What usually happens is that one thought becomes the way we act on the outside
while the other thought becomes the way we think on the inside. The result is
that our outward behavior doesn’t match our inward thinking and our lives are
filled with shame. Sometimes we deal
with the shame through the indulgence of our outer actions in an effort to
quiet the inner voice which just deepens the shame. Such was my lot. On the
outside I tried to hold to the “Sex is bad” message which I heard proclaimed
regularly by the Church, but on the inside I thought that sex was probably
pretty awesome. The result was that over the years I grew more and more bitter
and resentful that what I felt was good was being withheld from me, and shame
filled my life that I could never be as expressive as my friends. It may sound
weird but I actually was ashamed that I didn’t have stories of sexual escapades
to share with my friends, and I was angry about it.

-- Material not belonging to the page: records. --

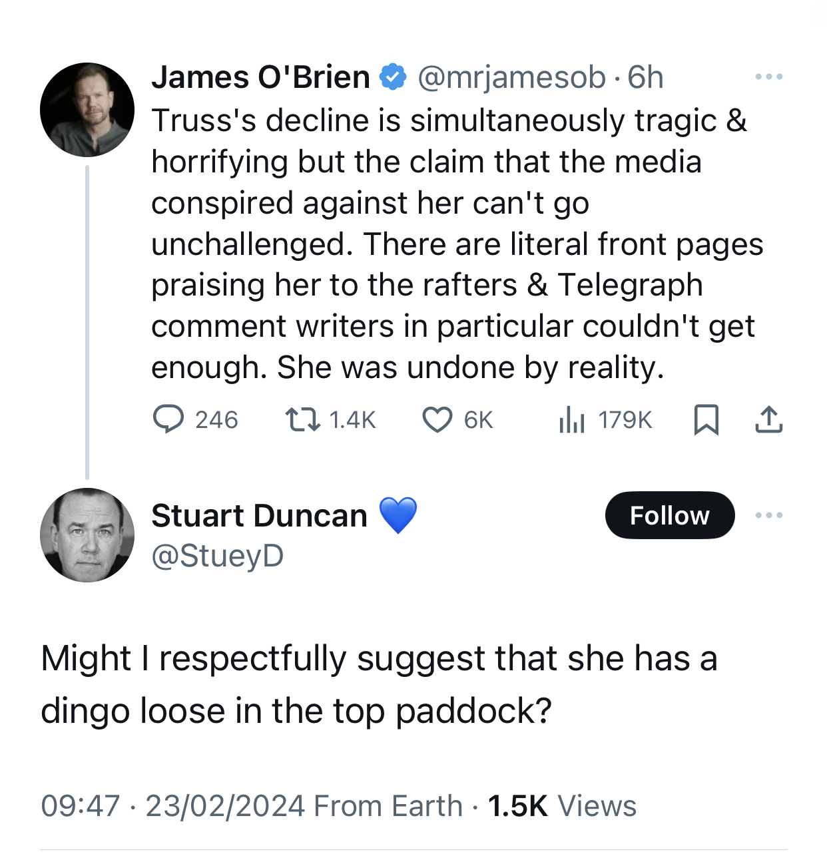Click the James O'Brien display name

[x=260, y=77]
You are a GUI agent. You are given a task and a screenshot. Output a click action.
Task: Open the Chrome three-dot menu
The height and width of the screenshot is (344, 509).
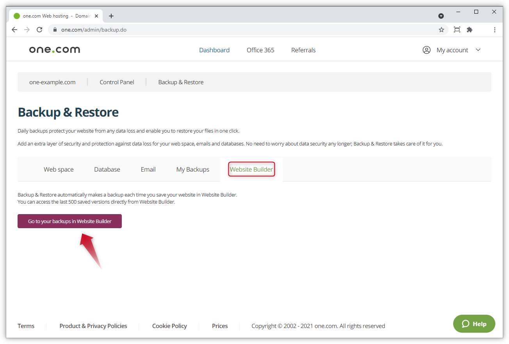tap(495, 30)
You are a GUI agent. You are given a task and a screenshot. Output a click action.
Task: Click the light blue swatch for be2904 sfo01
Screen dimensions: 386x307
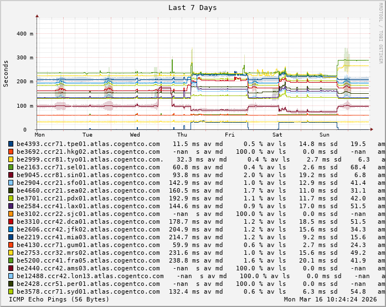click(11, 183)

Finally, I came to the realization that the tension had to
be resolved. If I was going to find any release from the bitterness and shame
of being a repressed teenager, one or the other message was going to have to
go. As I tried to resolve them, I found that I couldn’t. The more I pressed
into both areas, the more I discovered that both were in fact wrong. I came to
discover that I needed a third way.
Finding a third way when there only seems to be two choices
can be difficult. You end up forging a path and in the process you draw flak
from everyone. I was convinced that sex was good but I wasn’t convinced that
the way my friends were engaging in sex was good. Throughout college I saw too
many of my friends ripped and torn by their sexual escapades. They were left
emotionally bleeding messes. Certainly something so good couldn’t cause
something like that. I was convinced that the Church held some truth about
restraint in sex, but I couldn’t see how not having sex was the answer.
Frankly, the people preaching that message seemed a bit too tightly wound and
plastic to me. Nope. They needed more sex in their life, not less.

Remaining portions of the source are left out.